- Задания
1) Ответьте по тексту о цирке Модерн:
(a) Как звали студента, предложившего охранять рассказчика?
(b) О чем был доклад в цирке Модерн 3 декабря?
(c) Когда порвалась связь с цирком Модерн?
2) Перепишите дословно часть текста о цирке Модерн. Начните с места, где стоят слова «Проходя после митинга», и остановитесь после слов «еще сведет нас.».
3) Напишите, что идет дальше в тексте о цирке Модерн после его последнего предложения.

Проходя после митинга по пустынным улицам, я улавливаю за собою шаги. Вчера было то же, и, кажется, третьего дня. С рукою на браунинге я делаю крутой поворот и несколько шагов назад. «Что вам нужно?» – спрашиваю я грозно. Предо мною молодое преданное лицо. «Позвольте охранять вас, в цирк приходят и враги». Это был студент Познанский. С того времени он не разлучался со мною. Познанский все годы революции состоял при мне для поручений, самых разнообразных, но всегда ответственных. Он заботился о личной охране, создавал походный секретариат, разыскивал забытые военные склады, добывал нужные книги, строил из ничего маршевые эскадроны, сражался на фронте, а потом в рядах оппозиции. Сейчас он в ссылке. Надеюсь, что будущее еще сведет нас.
3 декабря я делал в цирке Модерн доклад о деятельности советского правительства. Я объяснял значение опубликования дипломатической переписки царизма и Керенского. Я рассказывал своим верным слушателям, как в ответ на мои слова о том, что не может народ проливать свою кровь за договоры, которых он не заключал, не читал и не видал, соглашатели в Совете кричали мне: не говорите с нами таким языком, здесь вам не цирк Модерн. И я повторяю свой ответ соглашателям: у меня есть одна речь, один язык революционера, им я говорю на митингах с народом и буду говорить с союзниками и с германцами. Тут газетный отчет отмечает шумные апплодисменты. Связь моя с цирком Модерн порвалась только в феврале, когда я переехал в Москву.

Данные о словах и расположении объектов

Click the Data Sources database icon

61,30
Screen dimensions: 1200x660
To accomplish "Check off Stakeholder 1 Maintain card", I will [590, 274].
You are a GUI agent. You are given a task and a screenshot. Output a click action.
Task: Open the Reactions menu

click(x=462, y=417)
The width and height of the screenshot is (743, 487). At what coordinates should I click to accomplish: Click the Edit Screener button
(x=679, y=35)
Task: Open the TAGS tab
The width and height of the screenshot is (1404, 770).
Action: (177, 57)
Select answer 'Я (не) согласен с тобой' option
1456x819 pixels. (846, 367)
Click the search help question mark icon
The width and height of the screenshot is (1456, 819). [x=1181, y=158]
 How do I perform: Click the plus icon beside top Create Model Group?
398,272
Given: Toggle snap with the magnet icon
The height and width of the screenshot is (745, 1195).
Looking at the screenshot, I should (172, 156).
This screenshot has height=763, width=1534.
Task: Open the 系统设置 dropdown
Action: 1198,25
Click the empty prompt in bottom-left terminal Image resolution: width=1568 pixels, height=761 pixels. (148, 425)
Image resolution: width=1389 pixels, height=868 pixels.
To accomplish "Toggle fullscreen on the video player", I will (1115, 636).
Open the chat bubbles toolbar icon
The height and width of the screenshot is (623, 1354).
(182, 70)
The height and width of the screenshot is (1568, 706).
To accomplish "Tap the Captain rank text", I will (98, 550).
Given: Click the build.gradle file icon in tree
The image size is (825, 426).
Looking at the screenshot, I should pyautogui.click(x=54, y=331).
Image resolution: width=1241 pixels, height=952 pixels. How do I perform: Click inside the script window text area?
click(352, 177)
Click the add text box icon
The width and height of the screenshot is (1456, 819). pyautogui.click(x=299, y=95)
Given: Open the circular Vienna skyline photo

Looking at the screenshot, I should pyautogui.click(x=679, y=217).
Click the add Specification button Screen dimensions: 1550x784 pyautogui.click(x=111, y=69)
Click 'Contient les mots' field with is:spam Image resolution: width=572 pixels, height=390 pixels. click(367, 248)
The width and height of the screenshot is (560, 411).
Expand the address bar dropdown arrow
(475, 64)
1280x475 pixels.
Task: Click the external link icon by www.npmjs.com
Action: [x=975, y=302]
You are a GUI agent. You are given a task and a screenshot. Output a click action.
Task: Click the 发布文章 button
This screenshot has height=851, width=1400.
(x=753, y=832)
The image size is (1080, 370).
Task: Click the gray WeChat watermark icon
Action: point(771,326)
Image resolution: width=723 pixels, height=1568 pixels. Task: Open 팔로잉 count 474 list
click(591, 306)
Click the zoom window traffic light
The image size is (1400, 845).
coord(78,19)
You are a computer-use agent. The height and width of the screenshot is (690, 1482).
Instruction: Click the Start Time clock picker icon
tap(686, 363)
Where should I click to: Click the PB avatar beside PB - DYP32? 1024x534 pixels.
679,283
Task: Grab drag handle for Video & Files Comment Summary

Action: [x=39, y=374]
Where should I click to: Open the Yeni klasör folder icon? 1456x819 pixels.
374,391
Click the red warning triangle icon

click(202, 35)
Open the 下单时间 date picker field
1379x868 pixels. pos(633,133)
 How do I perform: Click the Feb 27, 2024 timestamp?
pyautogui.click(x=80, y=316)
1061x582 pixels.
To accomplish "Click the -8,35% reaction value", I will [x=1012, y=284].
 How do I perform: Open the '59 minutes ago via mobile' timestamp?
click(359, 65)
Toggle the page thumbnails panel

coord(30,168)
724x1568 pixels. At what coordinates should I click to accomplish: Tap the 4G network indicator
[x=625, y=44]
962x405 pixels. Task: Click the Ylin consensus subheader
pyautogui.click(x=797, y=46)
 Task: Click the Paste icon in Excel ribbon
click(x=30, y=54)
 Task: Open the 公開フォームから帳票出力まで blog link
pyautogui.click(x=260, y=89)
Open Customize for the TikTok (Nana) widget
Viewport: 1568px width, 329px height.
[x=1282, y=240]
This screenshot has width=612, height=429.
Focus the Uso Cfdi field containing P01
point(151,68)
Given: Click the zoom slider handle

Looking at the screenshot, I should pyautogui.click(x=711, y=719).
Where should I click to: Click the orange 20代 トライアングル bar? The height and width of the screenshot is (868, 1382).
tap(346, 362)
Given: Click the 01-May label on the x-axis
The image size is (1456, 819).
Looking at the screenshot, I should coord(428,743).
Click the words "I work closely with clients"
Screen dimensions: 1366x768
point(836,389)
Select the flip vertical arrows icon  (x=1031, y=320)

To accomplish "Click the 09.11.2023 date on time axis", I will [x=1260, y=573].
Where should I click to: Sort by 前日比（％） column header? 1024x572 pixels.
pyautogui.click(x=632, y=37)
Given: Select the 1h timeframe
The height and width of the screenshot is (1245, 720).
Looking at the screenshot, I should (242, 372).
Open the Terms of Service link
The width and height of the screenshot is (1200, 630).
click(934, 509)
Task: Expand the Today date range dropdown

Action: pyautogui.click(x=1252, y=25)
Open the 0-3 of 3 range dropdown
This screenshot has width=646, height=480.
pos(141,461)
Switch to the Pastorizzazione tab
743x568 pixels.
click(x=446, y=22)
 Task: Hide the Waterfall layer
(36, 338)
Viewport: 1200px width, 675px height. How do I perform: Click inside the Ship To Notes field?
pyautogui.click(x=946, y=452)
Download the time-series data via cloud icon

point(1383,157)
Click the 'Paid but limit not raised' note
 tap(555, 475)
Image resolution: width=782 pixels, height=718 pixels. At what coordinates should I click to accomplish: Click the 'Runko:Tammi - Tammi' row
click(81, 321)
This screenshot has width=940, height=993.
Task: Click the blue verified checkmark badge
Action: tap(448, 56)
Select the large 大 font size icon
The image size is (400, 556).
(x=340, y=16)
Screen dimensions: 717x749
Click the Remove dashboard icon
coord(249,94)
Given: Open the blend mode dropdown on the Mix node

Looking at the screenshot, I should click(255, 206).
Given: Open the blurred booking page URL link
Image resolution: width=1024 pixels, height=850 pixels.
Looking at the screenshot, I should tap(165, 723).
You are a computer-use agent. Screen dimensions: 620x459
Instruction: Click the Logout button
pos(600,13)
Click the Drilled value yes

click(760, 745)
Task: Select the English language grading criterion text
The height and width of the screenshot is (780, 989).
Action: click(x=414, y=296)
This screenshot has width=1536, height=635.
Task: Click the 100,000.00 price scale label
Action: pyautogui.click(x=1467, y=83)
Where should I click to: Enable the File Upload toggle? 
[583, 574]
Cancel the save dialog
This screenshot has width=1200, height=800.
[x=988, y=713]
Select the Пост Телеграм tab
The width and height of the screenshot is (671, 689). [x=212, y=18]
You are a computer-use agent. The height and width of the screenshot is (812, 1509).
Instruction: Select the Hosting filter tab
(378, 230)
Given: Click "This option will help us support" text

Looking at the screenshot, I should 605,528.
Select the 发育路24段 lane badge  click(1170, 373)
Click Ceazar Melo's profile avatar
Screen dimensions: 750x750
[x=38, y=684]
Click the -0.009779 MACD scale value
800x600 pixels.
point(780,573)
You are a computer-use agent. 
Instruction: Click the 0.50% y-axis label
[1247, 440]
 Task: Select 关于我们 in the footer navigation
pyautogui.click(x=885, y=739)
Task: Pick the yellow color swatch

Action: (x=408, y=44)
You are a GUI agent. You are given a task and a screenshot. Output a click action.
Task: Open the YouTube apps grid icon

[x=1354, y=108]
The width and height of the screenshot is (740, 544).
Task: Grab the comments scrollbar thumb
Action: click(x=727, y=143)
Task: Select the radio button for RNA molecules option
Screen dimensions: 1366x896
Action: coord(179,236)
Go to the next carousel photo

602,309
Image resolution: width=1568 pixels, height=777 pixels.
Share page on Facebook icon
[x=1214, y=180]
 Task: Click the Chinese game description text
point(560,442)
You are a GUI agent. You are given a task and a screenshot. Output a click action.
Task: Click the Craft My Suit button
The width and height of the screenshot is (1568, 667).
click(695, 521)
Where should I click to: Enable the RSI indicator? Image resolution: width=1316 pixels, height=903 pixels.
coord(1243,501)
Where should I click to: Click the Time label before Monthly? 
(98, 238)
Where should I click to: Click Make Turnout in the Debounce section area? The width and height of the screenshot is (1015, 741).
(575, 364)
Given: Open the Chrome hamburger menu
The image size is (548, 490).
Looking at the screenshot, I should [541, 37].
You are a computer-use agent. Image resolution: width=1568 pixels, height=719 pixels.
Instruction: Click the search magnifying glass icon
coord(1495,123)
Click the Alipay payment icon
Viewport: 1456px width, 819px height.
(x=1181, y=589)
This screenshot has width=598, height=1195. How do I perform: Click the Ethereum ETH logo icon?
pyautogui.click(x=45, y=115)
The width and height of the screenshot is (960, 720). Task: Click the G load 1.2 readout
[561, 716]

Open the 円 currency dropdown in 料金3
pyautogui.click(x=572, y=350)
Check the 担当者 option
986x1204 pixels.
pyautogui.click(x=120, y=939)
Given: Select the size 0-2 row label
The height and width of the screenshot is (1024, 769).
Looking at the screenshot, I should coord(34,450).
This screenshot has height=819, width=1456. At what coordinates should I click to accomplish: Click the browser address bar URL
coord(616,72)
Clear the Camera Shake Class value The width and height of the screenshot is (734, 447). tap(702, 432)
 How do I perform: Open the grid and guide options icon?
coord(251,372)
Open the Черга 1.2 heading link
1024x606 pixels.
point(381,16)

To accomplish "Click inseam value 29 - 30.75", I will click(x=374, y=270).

- Ответы по порядку
1)
(a) Познанский.
(b) О деятельности советского правительства.
(c) В феврале, после переезда в Москву.

2)
Проходя после митинга по пустынным улицам, я улавливаю за собою шаги. Вчера было то же, и, кажется, третьего дня. С рукою на браунинге я делаю крутой поворот и несколько шагов назад. «Что вам нужно?» – спрашиваю я грозно. Предо мною молодое преданное лицо. «Позвольте охранять вас, в цирк приходят и враги». Это был студент Познанский. С того времени он не разлучался со мною. Познанский все годы революции состоял при мне для поручений, самых разнообразных, но всегда ответственных. Он заботился о личной охране, создавал походный секретариат, разыскивал забытые военные склады, добывал нужные книги, строил из ничего маршевые эскадроны, сражался на фронте, а потом в рядах оппозиции. Сейчас он в ссылке. Надеюсь, что будущее еще сведет нас.

3)
Глава XXV. О КЛЕВЕТНИКАХ
В начале мая 1917 г., когда я прибыл в Петроград, кампания по поводу «пломбированного» вагона, в котором приехал Ленин, была в полном ходу. Новенькие, с иголочки министры-социалисты находились в союзе с Ллойд-Джорджем, который не пускал Ленина в Россию. И те же господа травили Ленина за то, что он проехал через Германию. Опыт моего путешествия дополнял опыт Ленина в качестве доказательства от обратного. Это не помешало мне стать объектом той же клеветы. Первым пустил ее в оборот Бьюкенен. В форме открытого письма министру иностранных дел – в мае это был уже Терещенко, а не Милюков – я опубликовал описание. моей атлантической одиссеи. Вывод имел форму такого вопроса: «Считаете ли вы, г. министр, в порядке вещей тот факт, что Англия представлена лицом, запятнавшим себя столь бесстыдной клеветой и не ударившим после того пальцем о палец для собственной реабилитации?»
Ответа не последовало. Я его и не ждал. Но за союзного посла вступилась газета Милюкова, повторившая обвинение уже за собственный счет. Я решил пригвоздить клеветников как можно торжественнее. Шел первый всероссийский съезд Советов. 5 июня зал был переполнен свыше всякой меры. Я взял в конце заседания слово по личному вопросу. Вот как изображала на другой день газета Горького, враждебная большевикам, мои заключительные слова и весь вообще эпизод: «Милюков обвиняет нас в том, что мы – агентынаемники германского правительства. С этой трибуны революционной демократии я обращаюсь к честной русской печати (Троцкий поворачивается к столу журналистов) с просьбой, чтобы мои слова были воспроизведены: до тех пор, пока Милюков не снимет этого обвинения, на его лбу останется печать бесчестного клеветника».
«Произнесенное с силой и достоинством заявление Троцкого встречает единодушную овацию всего зала. Весь съезд, без различия фракций, бурно аплодирует в течение нескольких минут». Не нужно забывать, что съезд на девять десятых состоял из наших противников. Но этот успех, как показали дальнейшие события, имел мимолетный характер. Это был своего рода парадокс парламентаризма.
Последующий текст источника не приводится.